- DATA UNDER STUDY:
++++++++
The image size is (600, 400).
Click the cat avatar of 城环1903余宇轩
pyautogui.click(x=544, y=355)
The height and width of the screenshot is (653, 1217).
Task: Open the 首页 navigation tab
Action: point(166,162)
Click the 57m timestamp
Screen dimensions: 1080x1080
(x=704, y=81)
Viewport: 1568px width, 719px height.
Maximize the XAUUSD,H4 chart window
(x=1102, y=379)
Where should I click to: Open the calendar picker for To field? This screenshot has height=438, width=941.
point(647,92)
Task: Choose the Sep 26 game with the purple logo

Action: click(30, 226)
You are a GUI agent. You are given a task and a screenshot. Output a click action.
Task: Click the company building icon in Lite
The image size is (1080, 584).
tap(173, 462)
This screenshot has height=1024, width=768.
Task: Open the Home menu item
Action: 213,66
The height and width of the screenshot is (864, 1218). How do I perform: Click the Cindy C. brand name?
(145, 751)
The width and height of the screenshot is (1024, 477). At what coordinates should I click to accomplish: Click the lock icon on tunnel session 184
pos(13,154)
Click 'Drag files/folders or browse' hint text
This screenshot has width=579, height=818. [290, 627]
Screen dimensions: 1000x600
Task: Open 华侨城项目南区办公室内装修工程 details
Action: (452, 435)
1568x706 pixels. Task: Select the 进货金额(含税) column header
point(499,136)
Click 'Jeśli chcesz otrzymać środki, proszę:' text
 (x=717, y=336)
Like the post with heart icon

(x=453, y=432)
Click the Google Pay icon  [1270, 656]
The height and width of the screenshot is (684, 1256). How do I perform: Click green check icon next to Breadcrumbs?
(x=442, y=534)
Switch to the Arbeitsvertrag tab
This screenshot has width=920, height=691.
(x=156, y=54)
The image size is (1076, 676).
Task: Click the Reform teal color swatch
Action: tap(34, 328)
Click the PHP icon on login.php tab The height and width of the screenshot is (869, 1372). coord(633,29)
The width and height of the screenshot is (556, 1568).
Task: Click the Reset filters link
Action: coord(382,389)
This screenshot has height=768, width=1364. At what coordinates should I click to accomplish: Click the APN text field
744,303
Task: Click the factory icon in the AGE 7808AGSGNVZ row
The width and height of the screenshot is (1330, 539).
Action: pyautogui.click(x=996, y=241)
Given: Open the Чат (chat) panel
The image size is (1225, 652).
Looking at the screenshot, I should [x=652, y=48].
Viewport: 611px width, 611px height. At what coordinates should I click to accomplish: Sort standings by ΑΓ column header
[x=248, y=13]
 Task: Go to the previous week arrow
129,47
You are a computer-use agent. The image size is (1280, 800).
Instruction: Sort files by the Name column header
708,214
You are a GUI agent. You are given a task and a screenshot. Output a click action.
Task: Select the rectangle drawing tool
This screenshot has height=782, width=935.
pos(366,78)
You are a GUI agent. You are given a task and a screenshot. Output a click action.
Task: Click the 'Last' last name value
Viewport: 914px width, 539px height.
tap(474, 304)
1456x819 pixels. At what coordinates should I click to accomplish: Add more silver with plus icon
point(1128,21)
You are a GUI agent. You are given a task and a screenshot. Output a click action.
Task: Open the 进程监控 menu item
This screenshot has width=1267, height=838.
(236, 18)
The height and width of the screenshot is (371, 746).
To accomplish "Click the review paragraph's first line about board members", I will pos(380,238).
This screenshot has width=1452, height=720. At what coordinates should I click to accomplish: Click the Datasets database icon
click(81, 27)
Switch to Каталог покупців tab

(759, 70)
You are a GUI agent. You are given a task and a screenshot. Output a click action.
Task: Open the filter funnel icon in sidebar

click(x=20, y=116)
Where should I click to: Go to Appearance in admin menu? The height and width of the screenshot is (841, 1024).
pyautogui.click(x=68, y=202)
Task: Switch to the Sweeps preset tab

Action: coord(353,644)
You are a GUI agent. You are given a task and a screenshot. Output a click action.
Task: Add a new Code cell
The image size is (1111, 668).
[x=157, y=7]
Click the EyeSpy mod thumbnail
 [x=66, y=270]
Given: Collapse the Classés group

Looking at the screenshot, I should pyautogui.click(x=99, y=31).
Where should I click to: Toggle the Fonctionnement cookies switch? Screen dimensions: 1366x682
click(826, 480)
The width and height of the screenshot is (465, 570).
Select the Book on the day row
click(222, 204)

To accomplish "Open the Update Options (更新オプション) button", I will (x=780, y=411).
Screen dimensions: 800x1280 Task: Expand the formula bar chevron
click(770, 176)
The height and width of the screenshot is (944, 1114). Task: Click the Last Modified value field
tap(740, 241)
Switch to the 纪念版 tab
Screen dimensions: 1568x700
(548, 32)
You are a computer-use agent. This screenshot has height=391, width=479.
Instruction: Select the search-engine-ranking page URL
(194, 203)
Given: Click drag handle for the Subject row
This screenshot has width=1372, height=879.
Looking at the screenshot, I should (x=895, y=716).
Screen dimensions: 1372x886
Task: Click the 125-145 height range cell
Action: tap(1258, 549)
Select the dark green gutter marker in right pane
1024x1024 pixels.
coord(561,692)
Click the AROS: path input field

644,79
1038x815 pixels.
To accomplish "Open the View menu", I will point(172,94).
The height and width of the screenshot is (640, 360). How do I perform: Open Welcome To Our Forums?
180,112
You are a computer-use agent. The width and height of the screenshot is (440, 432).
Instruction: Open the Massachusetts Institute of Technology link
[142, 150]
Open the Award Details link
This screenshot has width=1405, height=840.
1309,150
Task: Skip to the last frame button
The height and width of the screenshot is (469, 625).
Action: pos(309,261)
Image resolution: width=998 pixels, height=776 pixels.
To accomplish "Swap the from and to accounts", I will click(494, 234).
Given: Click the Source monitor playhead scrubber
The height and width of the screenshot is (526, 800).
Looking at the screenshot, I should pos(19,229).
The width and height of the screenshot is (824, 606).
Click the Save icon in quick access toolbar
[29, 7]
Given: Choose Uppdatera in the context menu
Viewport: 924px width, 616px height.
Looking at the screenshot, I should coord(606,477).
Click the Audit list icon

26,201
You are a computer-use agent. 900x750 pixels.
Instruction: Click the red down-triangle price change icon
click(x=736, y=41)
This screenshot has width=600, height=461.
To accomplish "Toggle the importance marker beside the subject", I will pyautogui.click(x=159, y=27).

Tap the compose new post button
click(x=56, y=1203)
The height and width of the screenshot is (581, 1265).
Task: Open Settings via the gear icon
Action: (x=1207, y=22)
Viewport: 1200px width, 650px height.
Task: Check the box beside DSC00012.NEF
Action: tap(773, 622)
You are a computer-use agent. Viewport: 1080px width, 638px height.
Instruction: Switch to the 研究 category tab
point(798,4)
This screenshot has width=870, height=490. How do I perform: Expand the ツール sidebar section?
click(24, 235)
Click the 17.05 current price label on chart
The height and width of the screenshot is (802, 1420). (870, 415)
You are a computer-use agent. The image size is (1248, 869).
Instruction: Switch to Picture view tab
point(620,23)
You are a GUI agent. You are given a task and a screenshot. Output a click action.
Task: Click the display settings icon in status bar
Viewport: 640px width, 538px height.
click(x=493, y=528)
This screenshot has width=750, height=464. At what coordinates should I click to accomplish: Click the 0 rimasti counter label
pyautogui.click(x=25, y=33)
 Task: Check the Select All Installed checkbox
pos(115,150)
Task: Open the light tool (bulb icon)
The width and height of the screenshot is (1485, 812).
++++++++
- PROBLEM REQUIREMENTS:
Which lines of the records contain the word "computer"? Copy each of them.

- RESULT FOR THIS EXERCISE:
You are a computer-use agent. The image size is (1280, 800).
You are a computer-use agent. This screenshot has height=391, width=479.
You are a computer-use agent. The width and height of the screenshot is (440, 432).
You are a computer-use agent. 900x750 pixels.
You are a computer-use agent. Viewport: 1080px width, 638px height.
You are a computer-use agent. The image size is (1248, 869).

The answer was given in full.